Information supplied below:
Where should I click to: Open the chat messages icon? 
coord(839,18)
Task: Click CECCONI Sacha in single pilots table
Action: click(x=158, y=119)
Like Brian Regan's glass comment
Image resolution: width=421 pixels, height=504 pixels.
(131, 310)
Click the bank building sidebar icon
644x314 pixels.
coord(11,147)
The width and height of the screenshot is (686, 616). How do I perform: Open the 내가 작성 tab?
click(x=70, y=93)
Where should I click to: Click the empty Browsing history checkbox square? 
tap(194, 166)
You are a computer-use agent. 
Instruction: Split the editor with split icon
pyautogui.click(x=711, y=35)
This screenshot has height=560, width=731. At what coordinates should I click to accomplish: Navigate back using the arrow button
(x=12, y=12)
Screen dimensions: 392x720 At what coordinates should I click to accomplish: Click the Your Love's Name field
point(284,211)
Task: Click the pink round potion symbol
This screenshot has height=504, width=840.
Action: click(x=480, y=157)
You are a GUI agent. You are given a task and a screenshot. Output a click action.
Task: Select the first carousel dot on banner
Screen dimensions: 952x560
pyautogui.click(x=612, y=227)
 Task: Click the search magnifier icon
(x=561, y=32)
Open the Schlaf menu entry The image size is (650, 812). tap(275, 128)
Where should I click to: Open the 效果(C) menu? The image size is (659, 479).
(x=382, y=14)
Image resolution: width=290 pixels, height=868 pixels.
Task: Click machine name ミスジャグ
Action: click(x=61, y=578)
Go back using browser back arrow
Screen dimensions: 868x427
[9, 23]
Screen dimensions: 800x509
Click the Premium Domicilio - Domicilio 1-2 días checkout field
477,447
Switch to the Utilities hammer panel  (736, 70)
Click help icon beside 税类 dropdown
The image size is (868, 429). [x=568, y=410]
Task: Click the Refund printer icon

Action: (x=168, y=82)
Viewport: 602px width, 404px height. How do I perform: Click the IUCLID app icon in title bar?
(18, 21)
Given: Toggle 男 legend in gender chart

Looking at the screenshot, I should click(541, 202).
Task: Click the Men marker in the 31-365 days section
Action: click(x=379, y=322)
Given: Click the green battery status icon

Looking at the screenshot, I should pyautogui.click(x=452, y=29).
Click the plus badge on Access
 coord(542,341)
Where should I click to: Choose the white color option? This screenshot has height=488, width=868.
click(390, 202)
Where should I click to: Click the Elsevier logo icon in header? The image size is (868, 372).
End of Information supplied.
**Your objective:** Tell how many lines of the data above hold the string "agent". Give only the number.

**Reply to the exercise:** 2